Cloud environments are designed to be resilient and automated, but even the most well architected systems need a trusted fallback mechanism. In Oracle Cloud Infrastructure (OCI), a break glass account is a deliberately designed, secure fallback mechanism used only when regular access methods are unavailable.

A well managed break glass setup is not a failure of architecture, but a sign of operational maturity. It ensures that your organization can regain control swiftly and securely when faced with unforeseen access issues.

This post outlines best practices for securing break glass access to OCI

Best Practices for Console Login Break Glass Accounts

1. Use a Dedicated Local IAM User
Create a local IAM user specifically for emergency access. Avoid assigning broad administrative privileges across the tenancy. Instead, apply targeted policies that enable access recovery tasks, while maintaining clear audit trails.

2. Enforce Strong Multi-Factor Authentication (MFA)
Configure MFA using hardware backed devices, such as YubiKeys or app based authenticators with biometric protection. Try to avoid less secure methods such as SMS based MFA.

3. Separate the MFA and Password Custodians

  • One person holds the password.
  • Another holds the physical MFA device.

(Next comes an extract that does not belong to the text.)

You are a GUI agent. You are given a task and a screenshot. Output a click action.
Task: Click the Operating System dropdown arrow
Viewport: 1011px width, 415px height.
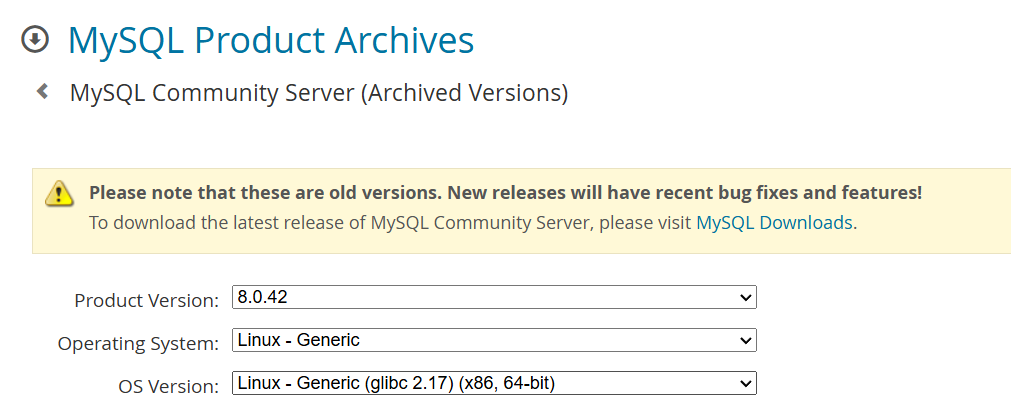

Both must collaborate to gain access and this ensures accountability and reduces misuse risk.

4. Monitor and Alert on Usage
Use OCI Audit and Cloud Guard to log and alert on any login events associated with the break glass user. Treat any usage of this account as a security event, requiring incident response procedures and postmortem review.

5. Regularly Test Access and Rotate Credentials
Schedule controlled drills to test break glass access end to end. Ensure that credentials, MFA devices and alerting systems are functional. Rotate passwords and MFA registrations at least annually or when a custodian changes roles.